De quoi faire du navire un symbole de la puissance militaire française, à l'heure où Emmanuel Macron met un accent particulier sur l'effort de défense, à l'image de son récent discours sur la dissuasion nucléaire qui marque l'augmentation de l'arsenal français et une coopération avec huit pays européens.

Ce futur bâtiment "sera capable à la fois de catapulter et de récupérer des avions.
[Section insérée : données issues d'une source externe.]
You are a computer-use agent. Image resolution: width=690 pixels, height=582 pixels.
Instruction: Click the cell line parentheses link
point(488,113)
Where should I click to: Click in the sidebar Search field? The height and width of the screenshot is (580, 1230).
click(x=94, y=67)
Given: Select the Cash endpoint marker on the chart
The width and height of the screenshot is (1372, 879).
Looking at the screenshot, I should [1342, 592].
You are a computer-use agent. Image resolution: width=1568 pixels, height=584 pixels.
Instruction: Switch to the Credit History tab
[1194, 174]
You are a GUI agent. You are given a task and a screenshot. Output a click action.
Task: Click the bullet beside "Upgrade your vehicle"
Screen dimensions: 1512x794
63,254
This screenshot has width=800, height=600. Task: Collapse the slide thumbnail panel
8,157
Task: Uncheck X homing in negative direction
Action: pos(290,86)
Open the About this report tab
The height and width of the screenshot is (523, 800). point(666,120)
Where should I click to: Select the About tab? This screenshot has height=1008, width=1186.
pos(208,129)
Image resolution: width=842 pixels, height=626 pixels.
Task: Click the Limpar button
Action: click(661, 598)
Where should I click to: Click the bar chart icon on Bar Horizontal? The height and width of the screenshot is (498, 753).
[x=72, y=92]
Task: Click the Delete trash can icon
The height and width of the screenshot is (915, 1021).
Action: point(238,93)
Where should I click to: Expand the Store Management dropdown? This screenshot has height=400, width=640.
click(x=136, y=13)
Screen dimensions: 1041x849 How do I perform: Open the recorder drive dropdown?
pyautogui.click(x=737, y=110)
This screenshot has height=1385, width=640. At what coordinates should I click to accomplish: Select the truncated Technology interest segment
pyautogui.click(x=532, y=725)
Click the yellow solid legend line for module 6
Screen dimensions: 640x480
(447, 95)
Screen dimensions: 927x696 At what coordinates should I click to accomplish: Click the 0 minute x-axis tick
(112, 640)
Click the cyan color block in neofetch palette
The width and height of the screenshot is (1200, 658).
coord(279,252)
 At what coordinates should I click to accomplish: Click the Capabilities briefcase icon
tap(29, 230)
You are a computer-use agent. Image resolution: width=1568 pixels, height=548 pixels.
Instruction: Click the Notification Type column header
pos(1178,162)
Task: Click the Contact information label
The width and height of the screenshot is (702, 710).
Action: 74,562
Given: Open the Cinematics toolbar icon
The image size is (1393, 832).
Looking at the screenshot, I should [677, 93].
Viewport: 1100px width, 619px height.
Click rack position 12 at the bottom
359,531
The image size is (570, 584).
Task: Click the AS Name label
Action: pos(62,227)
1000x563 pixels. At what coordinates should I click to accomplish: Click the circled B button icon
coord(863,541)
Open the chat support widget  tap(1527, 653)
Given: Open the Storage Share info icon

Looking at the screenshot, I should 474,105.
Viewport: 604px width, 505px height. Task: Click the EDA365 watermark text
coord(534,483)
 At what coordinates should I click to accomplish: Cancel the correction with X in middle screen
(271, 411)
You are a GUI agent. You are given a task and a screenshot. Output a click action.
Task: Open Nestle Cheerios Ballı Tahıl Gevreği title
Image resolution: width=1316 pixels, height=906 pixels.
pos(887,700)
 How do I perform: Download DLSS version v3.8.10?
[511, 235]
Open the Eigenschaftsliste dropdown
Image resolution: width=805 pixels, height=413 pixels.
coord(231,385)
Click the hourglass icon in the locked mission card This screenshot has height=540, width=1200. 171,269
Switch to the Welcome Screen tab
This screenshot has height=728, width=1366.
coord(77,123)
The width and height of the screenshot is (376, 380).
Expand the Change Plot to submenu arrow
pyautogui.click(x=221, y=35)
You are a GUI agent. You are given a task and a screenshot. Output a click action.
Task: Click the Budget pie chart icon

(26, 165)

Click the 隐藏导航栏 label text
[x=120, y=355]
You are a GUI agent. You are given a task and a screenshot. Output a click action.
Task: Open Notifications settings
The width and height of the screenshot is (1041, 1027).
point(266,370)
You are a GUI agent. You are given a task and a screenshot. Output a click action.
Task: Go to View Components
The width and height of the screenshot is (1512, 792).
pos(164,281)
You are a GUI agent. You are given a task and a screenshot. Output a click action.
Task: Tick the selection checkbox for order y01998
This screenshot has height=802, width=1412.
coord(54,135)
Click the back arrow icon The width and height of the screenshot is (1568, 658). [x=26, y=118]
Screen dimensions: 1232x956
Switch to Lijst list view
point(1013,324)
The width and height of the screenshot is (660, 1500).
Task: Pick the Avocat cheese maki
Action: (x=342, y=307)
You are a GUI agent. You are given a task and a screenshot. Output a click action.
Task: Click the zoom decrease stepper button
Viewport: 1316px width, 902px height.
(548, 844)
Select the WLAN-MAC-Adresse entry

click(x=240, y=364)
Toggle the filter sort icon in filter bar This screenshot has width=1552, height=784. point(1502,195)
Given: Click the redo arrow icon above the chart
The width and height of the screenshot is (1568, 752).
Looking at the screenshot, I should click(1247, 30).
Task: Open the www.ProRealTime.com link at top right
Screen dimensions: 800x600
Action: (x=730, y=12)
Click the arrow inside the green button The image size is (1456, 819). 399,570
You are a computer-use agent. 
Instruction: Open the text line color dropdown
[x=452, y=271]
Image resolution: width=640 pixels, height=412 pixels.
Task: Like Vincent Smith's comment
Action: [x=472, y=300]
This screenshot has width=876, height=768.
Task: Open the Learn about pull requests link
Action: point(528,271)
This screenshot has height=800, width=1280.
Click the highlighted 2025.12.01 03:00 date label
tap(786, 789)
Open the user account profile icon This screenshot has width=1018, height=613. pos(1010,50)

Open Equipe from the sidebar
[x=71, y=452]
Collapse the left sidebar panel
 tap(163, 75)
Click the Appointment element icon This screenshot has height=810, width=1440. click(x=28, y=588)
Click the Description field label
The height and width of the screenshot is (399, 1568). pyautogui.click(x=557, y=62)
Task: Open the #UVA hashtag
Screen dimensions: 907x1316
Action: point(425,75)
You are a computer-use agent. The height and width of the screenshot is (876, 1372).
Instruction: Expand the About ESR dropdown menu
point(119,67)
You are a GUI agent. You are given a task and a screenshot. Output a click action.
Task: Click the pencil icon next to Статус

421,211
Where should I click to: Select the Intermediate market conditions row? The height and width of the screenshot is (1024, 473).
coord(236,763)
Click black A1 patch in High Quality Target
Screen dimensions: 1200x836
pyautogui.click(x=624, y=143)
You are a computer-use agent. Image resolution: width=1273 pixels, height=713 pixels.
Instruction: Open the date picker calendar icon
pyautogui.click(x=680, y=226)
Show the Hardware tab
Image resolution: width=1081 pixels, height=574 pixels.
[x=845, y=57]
Actuellement, sur la plupart des porte-avions, vous catapultez et vous reconfigurez ensuite le pont pour récupérer, ce qui limite en termes de capacité opérationnelle", souligne la présidence.

- "Plan B" -

Avec trois rails de catapulte, au lieu de deux actuellement, il maximisera aussi la capacité d'envol des 40 aéronefs embarqués.

Un gros bémol toutefois: la technologie électromagnétique des futures catapultes relèvera de l'américain General Atomics, source de vulnérabilité potentielle dans un monde aux rapports de forces de plus en plus exacerbés.

"Le choix a été fait, et c'est un choix économique de travailler avec les États-Unis, qui est parfaitement cohérent, mais il existe bien évidemment d'autres plans, un plan B, si jamais on avait des contraintes particulières", assure toutefois un conseiller présidentiel.

Le bâtiment devra aussi être "évolutif" pour pouvoir accueillir tous les types d'avions qui seront déployés pendant sa durée de vie, mais aussi des drones, le nouveau défi militaire révélé par les guerres en Ukraine et au Moyen-orient.

Un enjeu énorme. "On ne peut pas se contenter de reproduire un outil qui a été conçu à la moitié du siècle dernier", souligne le chef d'état-major des armées, le général Fabien Mandon.

"Demain, le porte-avions ne sera pas qu'un porte-avions (..) Nous aurons besoin de drones qui vont pénétrer les défenses adverses, que ce soit des drones de combat ou des munitions téléopérées, de drones ravitailleurs, de drones de surveillance...", renchérit le chef d'état-major de la Marine, l'amiral Nicolas Vaujour.

Vecteur de projection de puissance, les porte-avions représentent aussi des coûts astronomiques, en période de restriction budgétaire. "Sur un programme de près de 20 ans, nous sommes précautionneux", concède l'Elysée tout en maintenant l'estimation de 10 milliards d'euros.

La question d'un deuxième porte-avions continue aussi de se poser, alors qu'un seul bâtiment n'est disponible que 65% du temps. "A ce stade, non", répond-on toutefois à l'Elysée.